▶ **Problem to work on**:
Answer these from the country fried steak post below:
1. At which restaurants has the writer been eating lunch lately?
2. What did the writer notice about the cube steak yesterday morning?
3. Why did the writer choose lard over oil?

Lately I’ve been craving country fried steak. On lunch breaks for the past several days, I’ve been finding myself at Chili’s or Cracker Barrel. Last Sunday, I bought some beef cube steak with the full intention of making it myself, but have always seemed to be “too busy to cook.” (Deep down, I think the real reason was that I knew I couldn’t possibly make it anywhere near as good as my mother, and I would be disappointed.)
Yesterday morning, as I grabbed my Mountain Dew from the fridge, I realized that the cube steak was starting to turn brown, and it needed to be cooked. Like immediately. Meat that turns brown in the fridge is right up there with raw poultry for me. If more than an inch of it browns, it gets thrown out. So during my work-day yesterday, while I was waiting on my gazillion month-end reports to run, I looked up some recipes. For someone who really had no idea how country fried steak was made, I was pretty shocked to find how simple it was:
1) Roll steak in flour, seasoned with salt and pepper
2) Drop steak in grease
3) Flip steak until both sides are browned
4) Eat steak
There was a little bit of debate on whether or not the grease should be oil or lard, and there were plenty of suggestions on other spices. In the end, I decided to use lard because that’s the way my grandmother used to do it, damn it. And it was GOOD. So I swung by the grocery store on the way home to pick up the heart-attack causing can of lard.

▶ **Records supplied**:
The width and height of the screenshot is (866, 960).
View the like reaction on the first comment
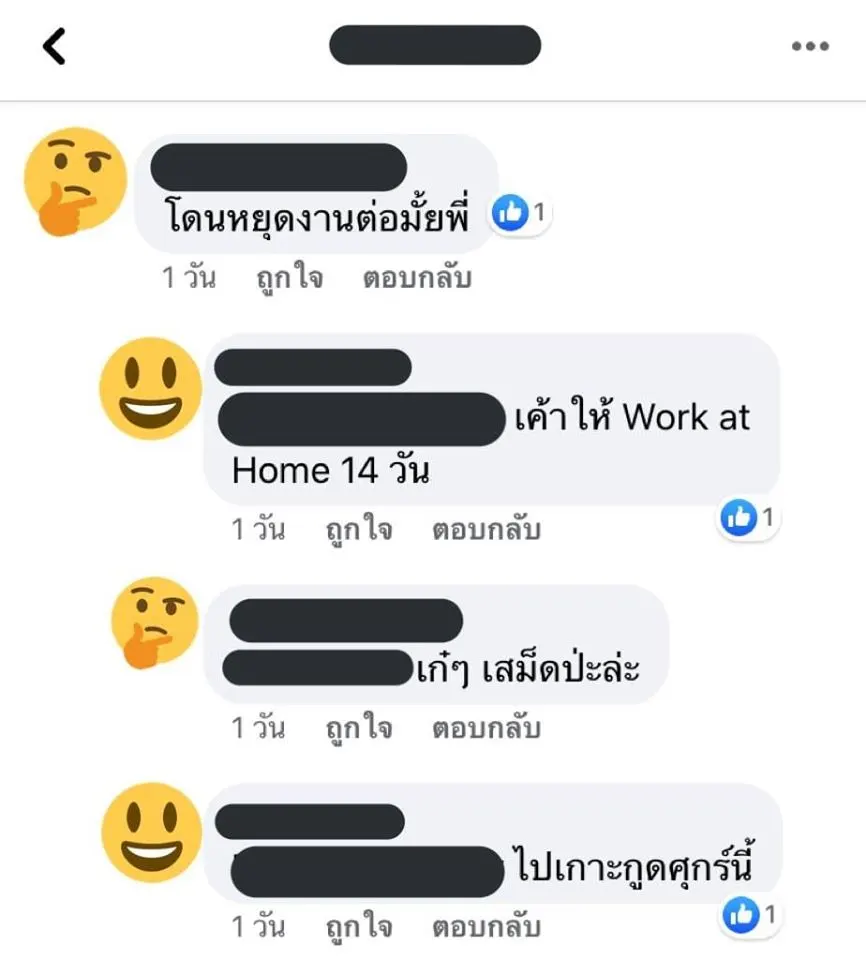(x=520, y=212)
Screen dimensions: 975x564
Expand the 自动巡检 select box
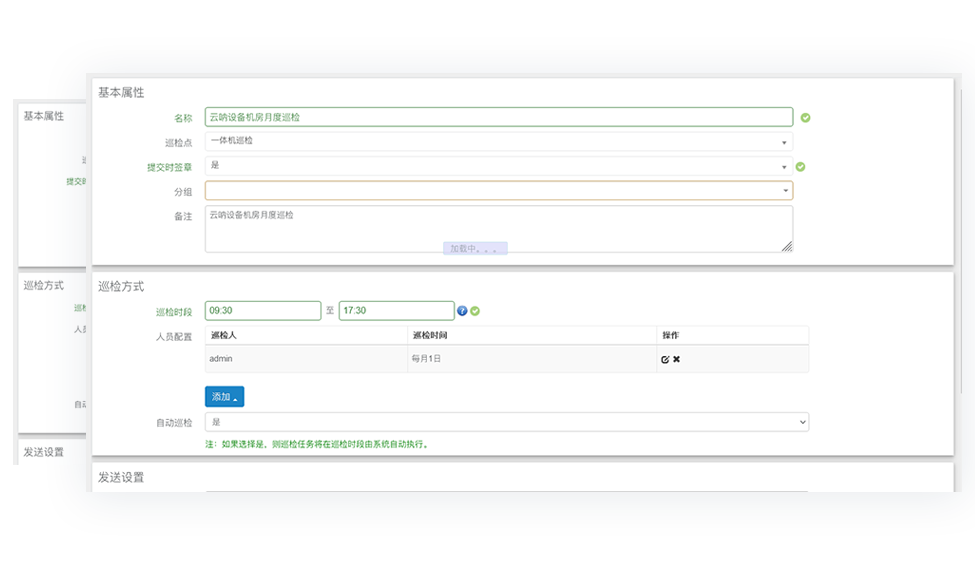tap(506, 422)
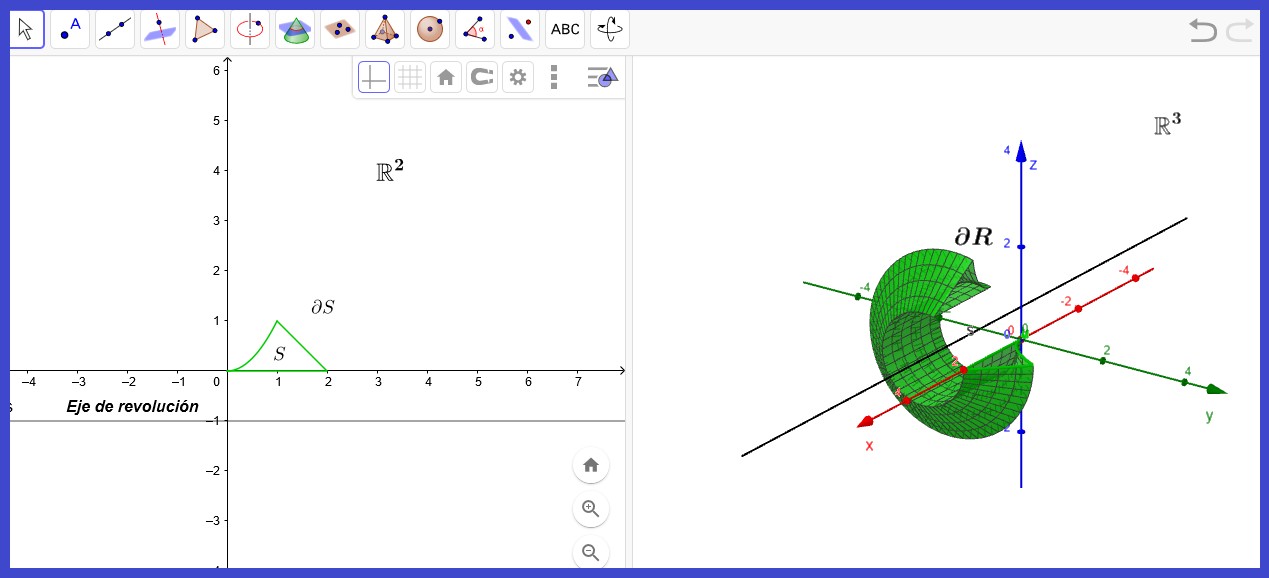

▶ **Solution below**:
1. Chili's or Cracker Barrel.
2. It was starting to turn brown and needed to be cooked immediately.
3. That's the way the writer's grandmother used to do it.